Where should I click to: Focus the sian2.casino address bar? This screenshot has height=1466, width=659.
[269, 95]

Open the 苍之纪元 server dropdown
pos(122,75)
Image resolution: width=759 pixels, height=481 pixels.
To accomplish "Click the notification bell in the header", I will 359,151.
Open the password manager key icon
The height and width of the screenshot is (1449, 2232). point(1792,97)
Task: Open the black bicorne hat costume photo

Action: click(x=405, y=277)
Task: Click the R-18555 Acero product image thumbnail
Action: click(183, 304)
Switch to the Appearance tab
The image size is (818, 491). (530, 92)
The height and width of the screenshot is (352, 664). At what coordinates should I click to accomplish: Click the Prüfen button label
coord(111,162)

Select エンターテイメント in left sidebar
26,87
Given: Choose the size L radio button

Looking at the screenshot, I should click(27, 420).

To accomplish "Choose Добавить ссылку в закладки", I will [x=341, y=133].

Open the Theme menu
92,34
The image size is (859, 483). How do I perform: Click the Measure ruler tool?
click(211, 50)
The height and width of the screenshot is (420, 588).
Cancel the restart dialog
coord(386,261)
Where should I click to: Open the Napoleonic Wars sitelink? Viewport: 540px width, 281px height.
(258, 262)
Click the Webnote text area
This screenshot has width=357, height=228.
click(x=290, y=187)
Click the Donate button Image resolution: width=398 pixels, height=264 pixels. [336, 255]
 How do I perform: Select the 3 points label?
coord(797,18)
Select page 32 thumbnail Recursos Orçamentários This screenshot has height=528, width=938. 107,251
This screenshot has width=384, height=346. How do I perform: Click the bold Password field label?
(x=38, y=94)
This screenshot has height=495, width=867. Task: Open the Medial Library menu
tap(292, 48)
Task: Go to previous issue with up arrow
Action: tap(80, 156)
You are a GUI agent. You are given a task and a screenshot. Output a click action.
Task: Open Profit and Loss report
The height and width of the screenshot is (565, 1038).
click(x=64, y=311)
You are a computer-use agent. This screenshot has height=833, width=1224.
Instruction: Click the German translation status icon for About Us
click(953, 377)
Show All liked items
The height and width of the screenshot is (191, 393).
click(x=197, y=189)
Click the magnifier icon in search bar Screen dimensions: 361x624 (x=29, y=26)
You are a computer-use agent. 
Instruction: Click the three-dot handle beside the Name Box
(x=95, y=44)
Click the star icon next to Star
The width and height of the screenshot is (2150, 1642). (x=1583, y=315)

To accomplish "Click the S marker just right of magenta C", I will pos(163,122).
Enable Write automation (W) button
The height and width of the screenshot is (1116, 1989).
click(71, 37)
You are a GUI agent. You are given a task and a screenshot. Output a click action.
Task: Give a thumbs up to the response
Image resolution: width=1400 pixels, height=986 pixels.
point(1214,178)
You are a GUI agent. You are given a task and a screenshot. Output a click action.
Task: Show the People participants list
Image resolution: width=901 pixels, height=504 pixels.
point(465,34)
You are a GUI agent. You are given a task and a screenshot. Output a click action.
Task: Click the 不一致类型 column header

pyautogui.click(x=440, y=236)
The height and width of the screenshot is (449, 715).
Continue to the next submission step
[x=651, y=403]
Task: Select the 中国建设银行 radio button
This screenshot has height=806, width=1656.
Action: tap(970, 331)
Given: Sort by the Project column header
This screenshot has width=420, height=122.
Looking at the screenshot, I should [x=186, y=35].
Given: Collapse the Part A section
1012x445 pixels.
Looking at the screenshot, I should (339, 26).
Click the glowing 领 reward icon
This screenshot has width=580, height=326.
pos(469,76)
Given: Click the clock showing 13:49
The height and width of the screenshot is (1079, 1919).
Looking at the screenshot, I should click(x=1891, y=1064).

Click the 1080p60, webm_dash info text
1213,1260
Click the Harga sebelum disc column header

◆ THE PROBLEM
Could you give the data back with "table heading" substituted for every "column header" and nothing else altered?

◆ OUTPUT FOR THIS TASK
Where should I click to: Focus the sian2.casino address bar? This screenshot has height=1466, width=659.
[269, 95]

Open the 苍之纪元 server dropdown
pos(122,75)
Image resolution: width=759 pixels, height=481 pixels.
To accomplish "Click the notification bell in the header", I will 359,151.
Open the password manager key icon
The height and width of the screenshot is (1449, 2232). point(1792,97)
Task: Open the black bicorne hat costume photo

Action: click(x=405, y=277)
Task: Click the R-18555 Acero product image thumbnail
Action: click(183, 304)
Switch to the Appearance tab
The image size is (818, 491). (530, 92)
The height and width of the screenshot is (352, 664). At what coordinates should I click to accomplish: Click the Prüfen button label
coord(111,162)

Select エンターテイメント in left sidebar
26,87
Given: Choose the size L radio button

Looking at the screenshot, I should click(27, 420).

To accomplish "Choose Добавить ссылку в закладки", I will [x=341, y=133].

Open the Theme menu
92,34
The image size is (859, 483). How do I perform: Click the Measure ruler tool?
click(211, 50)
The height and width of the screenshot is (420, 588).
Cancel the restart dialog
coord(386,261)
Where should I click to: Open the Napoleonic Wars sitelink? Viewport: 540px width, 281px height.
(258, 262)
Click the Webnote text area
This screenshot has width=357, height=228.
click(x=290, y=187)
Click the Donate button Image resolution: width=398 pixels, height=264 pixels. [336, 255]
 How do I perform: Select the 3 points label?
coord(797,18)
Select page 32 thumbnail Recursos Orçamentários This screenshot has height=528, width=938. 107,251
This screenshot has width=384, height=346. How do I perform: Click the bold Password field label?
(x=38, y=94)
This screenshot has height=495, width=867. Task: Open the Medial Library menu
tap(292, 48)
Task: Go to previous issue with up arrow
Action: tap(80, 156)
You are a GUI agent. You are given a task and a screenshot. Output a click action.
Task: Open Profit and Loss report
The height and width of the screenshot is (565, 1038).
click(x=64, y=311)
You are a computer-use agent. This screenshot has height=833, width=1224.
Instruction: Click the German translation status icon for About Us
click(953, 377)
Show All liked items
The height and width of the screenshot is (191, 393).
click(x=197, y=189)
Click the magnifier icon in search bar Screen dimensions: 361x624 (x=29, y=26)
You are a computer-use agent. 
Instruction: Click the three-dot handle beside the Name Box
(x=95, y=44)
Click the star icon next to Star
The width and height of the screenshot is (2150, 1642). (x=1583, y=315)

To accomplish "Click the S marker just right of magenta C", I will pos(163,122).
Enable Write automation (W) button
The height and width of the screenshot is (1116, 1989).
click(71, 37)
You are a GUI agent. You are given a task and a screenshot. Output a click action.
Task: Give a thumbs up to the response
Image resolution: width=1400 pixels, height=986 pixels.
point(1214,178)
You are a GUI agent. You are given a task and a screenshot. Output a click action.
Task: Show the People participants list
Image resolution: width=901 pixels, height=504 pixels.
point(465,34)
You are a GUI agent. You are given a task and a screenshot. Output a click action.
Task: Click the 不一致类型 table heading

pyautogui.click(x=440, y=236)
The height and width of the screenshot is (449, 715).
Continue to the next submission step
[x=651, y=403]
Task: Select the 中国建设银行 radio button
This screenshot has height=806, width=1656.
Action: tap(970, 331)
Given: Sort by the Project table heading
This screenshot has width=420, height=122.
Looking at the screenshot, I should [x=186, y=35].
Given: Collapse the Part A section
1012x445 pixels.
Looking at the screenshot, I should (339, 26).
Click the glowing 领 reward icon
This screenshot has width=580, height=326.
pos(469,76)
Given: Click the clock showing 13:49
The height and width of the screenshot is (1079, 1919).
Looking at the screenshot, I should click(x=1891, y=1064).

Click the 1080p60, webm_dash info text
1213,1260
Click the Harga sebelum disc table heading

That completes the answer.